__TEXT SHOWN__.
In this embodiment, the input terminal of the neural network pooling circuit 100 may be connected to the output terminal of the convolution circuit, and is configured to process the three-dimensional feature map generated by the convolution circuit, that is, the image pixel in this embodiment includes the image pixel of the three-dimensional feature map. And the three dimensions of the three-dimensional feature map are respectively a row, a column and an input channel. In this embodiment of the application, after the convolution circuit generates the three-dimensional feature map, the three-dimensional feature map may be input to the external memory for storage. In order to perform the pooling operation on the three-dimensional feature map in the external memory in time, an input update signal may be generated when an image pixel of the three-dimensional feature map is input into the external memory, and the input update signal may be sent to the pixel counting module 101. In one embodiment of the present application, an input update signal may be generated in case that each line of image pixels is input into the external memory, so as to facilitate the counting of the pixel counting module 101. Of course, in other embodiments, the input update signal may also be configured to match the number of rows of the pooling window, for example, the number of rows of the pooling window is three, and then, one input update signal may be generated under the condition that every three rows of image pixels are input into the external memory, and the present application does not limit the condition for generating the input update signal.

__LISTED ENTRIES__.
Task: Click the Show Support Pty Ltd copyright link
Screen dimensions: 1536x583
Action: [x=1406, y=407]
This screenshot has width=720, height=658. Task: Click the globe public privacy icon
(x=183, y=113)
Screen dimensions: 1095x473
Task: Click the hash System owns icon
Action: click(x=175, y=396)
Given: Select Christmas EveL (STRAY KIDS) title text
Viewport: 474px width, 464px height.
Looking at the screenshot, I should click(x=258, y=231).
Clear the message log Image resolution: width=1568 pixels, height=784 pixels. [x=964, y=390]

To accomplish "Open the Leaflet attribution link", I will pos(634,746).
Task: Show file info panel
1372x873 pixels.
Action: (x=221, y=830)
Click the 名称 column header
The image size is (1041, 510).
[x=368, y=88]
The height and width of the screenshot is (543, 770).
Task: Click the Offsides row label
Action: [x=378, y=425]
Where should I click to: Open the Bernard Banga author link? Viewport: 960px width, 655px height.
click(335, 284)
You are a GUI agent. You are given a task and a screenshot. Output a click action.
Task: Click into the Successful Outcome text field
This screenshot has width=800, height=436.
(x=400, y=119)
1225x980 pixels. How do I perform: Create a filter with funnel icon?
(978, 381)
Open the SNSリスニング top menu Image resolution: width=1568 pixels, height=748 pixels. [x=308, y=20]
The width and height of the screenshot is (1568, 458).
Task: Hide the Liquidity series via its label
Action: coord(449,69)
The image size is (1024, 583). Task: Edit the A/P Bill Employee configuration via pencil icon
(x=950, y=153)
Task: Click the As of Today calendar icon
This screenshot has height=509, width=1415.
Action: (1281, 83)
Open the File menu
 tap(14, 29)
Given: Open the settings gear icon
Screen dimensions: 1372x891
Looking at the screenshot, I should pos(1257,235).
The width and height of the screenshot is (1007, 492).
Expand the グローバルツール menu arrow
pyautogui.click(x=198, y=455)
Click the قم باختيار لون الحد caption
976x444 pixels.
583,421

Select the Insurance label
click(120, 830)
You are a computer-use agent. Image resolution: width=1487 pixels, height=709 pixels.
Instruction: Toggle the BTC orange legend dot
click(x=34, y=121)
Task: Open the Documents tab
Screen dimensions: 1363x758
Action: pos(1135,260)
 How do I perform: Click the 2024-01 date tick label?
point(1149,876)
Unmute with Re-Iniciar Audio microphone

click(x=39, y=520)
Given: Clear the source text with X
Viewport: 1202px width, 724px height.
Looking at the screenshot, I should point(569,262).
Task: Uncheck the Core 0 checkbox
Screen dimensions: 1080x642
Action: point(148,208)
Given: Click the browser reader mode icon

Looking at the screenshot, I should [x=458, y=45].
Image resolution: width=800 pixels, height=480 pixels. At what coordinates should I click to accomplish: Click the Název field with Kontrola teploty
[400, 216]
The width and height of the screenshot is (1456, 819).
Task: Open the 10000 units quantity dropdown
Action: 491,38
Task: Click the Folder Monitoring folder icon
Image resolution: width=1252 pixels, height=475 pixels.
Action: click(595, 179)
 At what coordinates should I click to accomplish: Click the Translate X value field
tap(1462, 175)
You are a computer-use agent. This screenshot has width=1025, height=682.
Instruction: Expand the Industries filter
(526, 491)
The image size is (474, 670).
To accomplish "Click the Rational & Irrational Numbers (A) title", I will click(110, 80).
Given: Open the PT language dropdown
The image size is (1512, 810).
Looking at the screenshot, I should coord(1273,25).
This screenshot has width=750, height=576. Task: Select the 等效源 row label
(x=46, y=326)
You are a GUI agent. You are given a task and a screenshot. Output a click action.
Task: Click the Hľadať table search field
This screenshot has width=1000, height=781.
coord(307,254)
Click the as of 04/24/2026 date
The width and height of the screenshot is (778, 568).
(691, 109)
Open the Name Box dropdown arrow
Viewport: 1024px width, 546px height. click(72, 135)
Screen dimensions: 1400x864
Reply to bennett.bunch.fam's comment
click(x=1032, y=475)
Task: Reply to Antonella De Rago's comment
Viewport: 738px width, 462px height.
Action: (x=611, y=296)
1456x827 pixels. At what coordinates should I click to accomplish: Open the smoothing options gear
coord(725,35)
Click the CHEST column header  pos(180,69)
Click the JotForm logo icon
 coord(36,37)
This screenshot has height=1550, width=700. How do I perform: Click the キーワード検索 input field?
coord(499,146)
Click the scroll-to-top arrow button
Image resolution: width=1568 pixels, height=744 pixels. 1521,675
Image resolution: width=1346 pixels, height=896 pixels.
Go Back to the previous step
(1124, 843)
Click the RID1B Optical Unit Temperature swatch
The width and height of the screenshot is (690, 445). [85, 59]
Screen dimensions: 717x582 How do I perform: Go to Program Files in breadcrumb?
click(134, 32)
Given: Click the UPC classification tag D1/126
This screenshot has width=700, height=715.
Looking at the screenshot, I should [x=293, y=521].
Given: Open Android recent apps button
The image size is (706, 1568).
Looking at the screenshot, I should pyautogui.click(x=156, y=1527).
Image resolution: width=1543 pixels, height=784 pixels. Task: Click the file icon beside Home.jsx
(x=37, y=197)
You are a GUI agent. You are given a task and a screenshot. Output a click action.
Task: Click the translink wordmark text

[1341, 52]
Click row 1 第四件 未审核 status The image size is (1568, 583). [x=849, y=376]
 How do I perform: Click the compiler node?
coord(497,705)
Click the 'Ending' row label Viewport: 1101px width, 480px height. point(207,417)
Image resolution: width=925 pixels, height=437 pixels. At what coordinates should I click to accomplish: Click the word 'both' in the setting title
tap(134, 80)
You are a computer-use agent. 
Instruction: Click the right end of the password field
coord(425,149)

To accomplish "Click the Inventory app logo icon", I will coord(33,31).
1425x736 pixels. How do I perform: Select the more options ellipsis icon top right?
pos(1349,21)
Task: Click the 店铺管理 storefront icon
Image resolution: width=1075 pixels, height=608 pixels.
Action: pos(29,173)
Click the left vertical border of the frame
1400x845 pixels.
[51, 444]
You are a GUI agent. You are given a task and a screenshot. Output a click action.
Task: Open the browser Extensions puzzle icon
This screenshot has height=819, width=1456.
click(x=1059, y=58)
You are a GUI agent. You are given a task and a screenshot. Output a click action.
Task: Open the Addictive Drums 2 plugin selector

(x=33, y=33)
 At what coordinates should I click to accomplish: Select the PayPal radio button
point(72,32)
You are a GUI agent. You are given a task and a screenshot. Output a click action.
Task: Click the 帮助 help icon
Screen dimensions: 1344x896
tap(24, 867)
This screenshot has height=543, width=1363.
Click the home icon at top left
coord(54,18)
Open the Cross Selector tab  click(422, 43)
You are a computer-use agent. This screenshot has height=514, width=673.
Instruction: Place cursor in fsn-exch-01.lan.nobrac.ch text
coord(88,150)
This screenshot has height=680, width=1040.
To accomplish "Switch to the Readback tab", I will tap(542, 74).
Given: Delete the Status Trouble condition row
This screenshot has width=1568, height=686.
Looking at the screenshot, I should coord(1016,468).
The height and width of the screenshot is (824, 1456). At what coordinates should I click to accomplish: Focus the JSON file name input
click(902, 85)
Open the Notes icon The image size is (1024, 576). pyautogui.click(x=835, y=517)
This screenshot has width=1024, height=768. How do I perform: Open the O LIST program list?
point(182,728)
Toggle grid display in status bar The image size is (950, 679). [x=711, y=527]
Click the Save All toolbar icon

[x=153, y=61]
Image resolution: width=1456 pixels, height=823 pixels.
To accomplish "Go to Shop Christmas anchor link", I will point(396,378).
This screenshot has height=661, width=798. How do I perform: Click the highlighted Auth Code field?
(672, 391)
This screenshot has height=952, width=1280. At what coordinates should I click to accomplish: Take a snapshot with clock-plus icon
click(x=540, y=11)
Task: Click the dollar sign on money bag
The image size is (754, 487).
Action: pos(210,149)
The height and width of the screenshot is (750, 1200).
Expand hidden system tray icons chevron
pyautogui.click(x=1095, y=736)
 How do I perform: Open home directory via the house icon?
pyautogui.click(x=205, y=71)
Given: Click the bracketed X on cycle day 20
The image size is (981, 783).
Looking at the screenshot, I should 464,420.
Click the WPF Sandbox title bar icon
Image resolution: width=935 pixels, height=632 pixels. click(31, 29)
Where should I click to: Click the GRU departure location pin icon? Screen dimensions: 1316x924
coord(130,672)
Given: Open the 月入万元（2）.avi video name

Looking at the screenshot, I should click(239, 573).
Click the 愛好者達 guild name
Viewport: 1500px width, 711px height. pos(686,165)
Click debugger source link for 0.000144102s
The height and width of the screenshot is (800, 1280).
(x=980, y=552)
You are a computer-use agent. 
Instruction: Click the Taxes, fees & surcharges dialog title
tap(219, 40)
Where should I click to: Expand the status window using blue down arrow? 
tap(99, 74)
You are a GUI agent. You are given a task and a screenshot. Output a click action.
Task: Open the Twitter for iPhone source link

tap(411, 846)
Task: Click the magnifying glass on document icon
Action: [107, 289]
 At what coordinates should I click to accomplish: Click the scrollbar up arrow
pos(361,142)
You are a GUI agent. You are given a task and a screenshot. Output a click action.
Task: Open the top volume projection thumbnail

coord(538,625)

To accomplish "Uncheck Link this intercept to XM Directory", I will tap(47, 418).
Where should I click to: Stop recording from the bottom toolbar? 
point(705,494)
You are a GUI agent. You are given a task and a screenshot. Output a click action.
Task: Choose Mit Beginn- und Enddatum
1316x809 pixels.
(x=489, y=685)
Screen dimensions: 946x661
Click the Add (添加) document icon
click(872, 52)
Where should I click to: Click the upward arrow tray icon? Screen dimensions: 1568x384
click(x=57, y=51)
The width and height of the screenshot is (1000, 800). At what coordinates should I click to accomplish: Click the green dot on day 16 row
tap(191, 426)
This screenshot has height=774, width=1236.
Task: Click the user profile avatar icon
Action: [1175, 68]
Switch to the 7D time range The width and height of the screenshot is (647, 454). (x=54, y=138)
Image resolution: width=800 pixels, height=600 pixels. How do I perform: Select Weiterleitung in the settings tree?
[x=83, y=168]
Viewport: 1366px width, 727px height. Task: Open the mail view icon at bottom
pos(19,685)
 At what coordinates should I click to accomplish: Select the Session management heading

__SHORT PROBLEM 1__. In the pooling circuit passage, where may the three-dimensional feature map be stored after the convolution circuit generates it?
__SHORT PROBLEM 2__. According to the pooling circuit passage, what are the three dimensions of the three-dimensional feature map?
__SHORT PROBLEM 3__. Rewrite the pooling circuit passage's paragraph beginning "In this embodiment, the input terminal" as a short bulleted list that keeps its main facts.
You won't need the data for any of this work.

__RIGHT ANSWER 1__. In the external memory.

__RIGHT ANSWER 2__.
- Row
- Column
- Input channel

__RIGHT ANSWER 3__.
- The input terminal of the neural network pooling circuit 100 may connect to the output terminal of the convolution circuit. The pooling circuit processes the three-dimensional feature map that the convolution circuit generates.
- The map's three dimensions are row, column and input channel.
- After the convolution circuit generates the map, the map may be stored in external memory.
- To pool the map in time, an input update signal may be generated as its image pixels enter external memory. This signal goes to pixel counting module 101.
- In one embodiment, a signal is generated each time a line of image pixels is input, which makes counting easier.
- In other embodiments, the signal may match the pooling window's row count. For example, with a three-row window, one signal is generated for every three rows input.
- The application does not limit the condition for generating the signal.